====== DATA LISTING ======
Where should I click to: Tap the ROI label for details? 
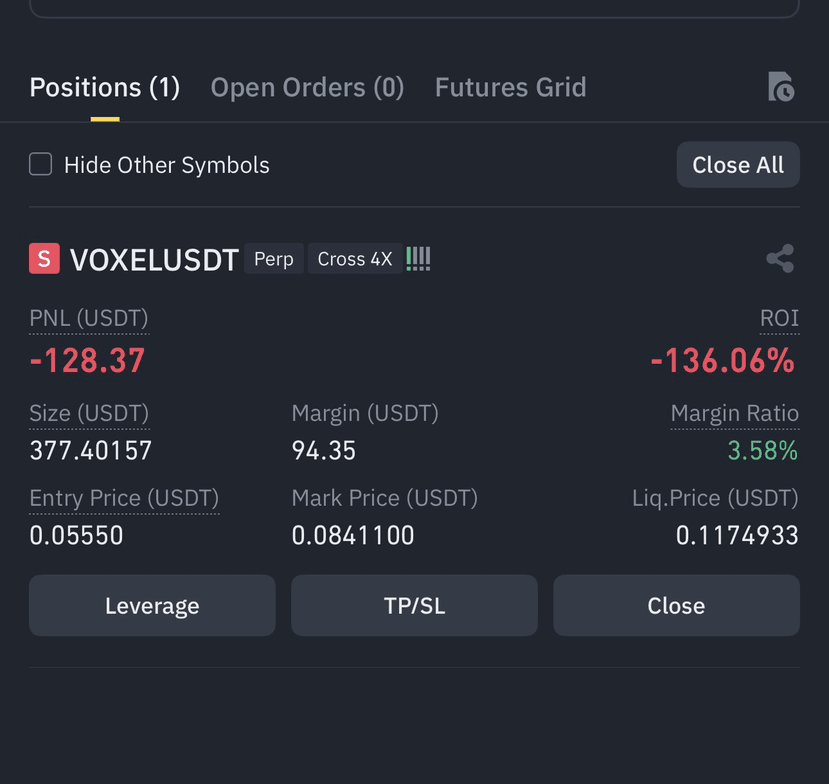pyautogui.click(x=779, y=318)
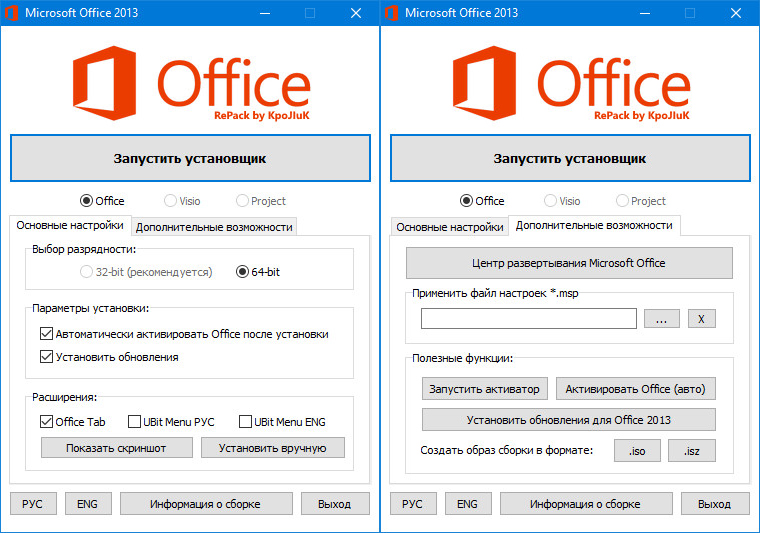Uncheck the 'Установить обновления' checkbox

coord(46,357)
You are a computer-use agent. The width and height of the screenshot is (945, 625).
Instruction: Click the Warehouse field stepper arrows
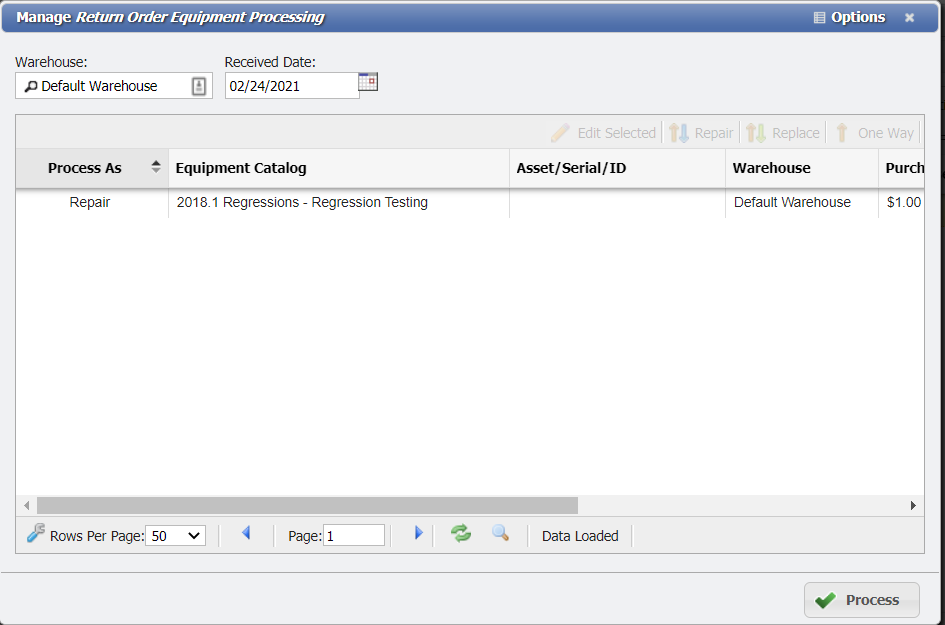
======
▶ [WHAT YOU HAVE TO DO]: Return the material in full, word for word, and skip the pictures.

▶ [WORKED SOLUTION]:
Where should I click to: Tap the ROI label for details? 
pyautogui.click(x=779, y=318)
Uncheck the 'Установить обновления' checkbox

coord(46,357)
You are a computer-use agent. The width and height of the screenshot is (945, 625).
Instruction: Click the Warehouse field stepper arrows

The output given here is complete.